A reading from the holy Gospel according to Mark (Mk 8:1-10)
In those days when there again was a great crowd without anything to eat, Jesus summoned the disciples and said, “My heart is moved with pity for the crowd, because they have been with me now for three days and have nothing to eat. If I send them away hungry to their homes, they will collapse on the way, and some of them have come a great distance.”
Having experienced it personally in his own body, Jesus sees and knows the limits of human stamina and the need for nourishment to sustain strength. The compassion he shows for the crowd, that he fears they will collapse on the way home, is a prelude to the Miracle of the Loaves and Fishes, where Jesus takes seven loaves of bread and a few fish to feed more than four thousand people.

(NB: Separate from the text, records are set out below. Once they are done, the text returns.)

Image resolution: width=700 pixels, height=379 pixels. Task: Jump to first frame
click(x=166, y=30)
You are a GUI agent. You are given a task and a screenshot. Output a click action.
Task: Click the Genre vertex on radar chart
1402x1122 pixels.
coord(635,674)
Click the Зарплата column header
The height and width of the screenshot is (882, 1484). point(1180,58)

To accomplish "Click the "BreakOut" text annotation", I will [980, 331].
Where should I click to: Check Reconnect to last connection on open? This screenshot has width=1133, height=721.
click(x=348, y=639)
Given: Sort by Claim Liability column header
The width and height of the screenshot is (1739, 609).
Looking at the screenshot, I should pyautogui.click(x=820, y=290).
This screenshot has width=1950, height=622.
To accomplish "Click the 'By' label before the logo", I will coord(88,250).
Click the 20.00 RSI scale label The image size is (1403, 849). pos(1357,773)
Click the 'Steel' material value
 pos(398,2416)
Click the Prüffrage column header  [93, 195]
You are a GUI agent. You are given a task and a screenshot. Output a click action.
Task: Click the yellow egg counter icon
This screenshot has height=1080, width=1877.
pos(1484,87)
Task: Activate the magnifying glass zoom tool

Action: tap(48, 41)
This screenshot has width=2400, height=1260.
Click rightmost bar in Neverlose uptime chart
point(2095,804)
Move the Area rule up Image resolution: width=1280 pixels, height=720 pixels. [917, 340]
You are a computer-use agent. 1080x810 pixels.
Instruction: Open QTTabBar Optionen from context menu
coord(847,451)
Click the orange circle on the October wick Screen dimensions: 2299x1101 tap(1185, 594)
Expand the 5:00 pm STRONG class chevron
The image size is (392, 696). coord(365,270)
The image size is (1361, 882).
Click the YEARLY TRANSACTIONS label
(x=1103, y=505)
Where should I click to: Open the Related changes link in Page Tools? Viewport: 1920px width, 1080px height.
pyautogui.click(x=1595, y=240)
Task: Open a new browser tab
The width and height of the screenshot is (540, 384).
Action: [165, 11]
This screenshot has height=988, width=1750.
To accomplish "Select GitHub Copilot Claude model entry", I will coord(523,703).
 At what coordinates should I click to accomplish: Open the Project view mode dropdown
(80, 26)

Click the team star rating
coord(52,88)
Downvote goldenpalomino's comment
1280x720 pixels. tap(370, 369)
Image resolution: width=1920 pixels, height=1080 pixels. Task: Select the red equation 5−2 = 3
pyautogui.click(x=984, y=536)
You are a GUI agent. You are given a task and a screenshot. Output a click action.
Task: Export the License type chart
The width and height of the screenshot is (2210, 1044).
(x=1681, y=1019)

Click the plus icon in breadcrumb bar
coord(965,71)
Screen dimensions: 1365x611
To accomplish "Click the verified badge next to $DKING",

The disciples ask Jesus, “Where can anyone get enough bread to satisfy them here in this deserted place?” In response, Jesus performs a miracle. No man can get enough to satisfy the crowd; one true God has more than enough to satisfy, basketsful more than what satisfies. Jesus knows we come a great distance to close the gap between ourselves and him. His grace, the sustenance of true food in his body and blood, strengthens us to walk the long way back home with him.
God, help me today to remember this miracle. If I stop to look around in seemingly deserted places, places of weakness and brokenness, your many blessings are all around me, and more than enough to sustain me. More than that, you give me this life-sustaining food always in the Eucharist and the Blessed Sacrament. Thank you, Lord, for your abundant mercy!
From the Gospel acclamation: “One does not live on bread alone, but on every word that comes forth from the mouth of God.” Saint Scholastica, pray for us!
Glory be to the Father, and to the Son, and to the Holy Spirit, as it was in the beginning, is now, and ever shall be, world without end. Amen.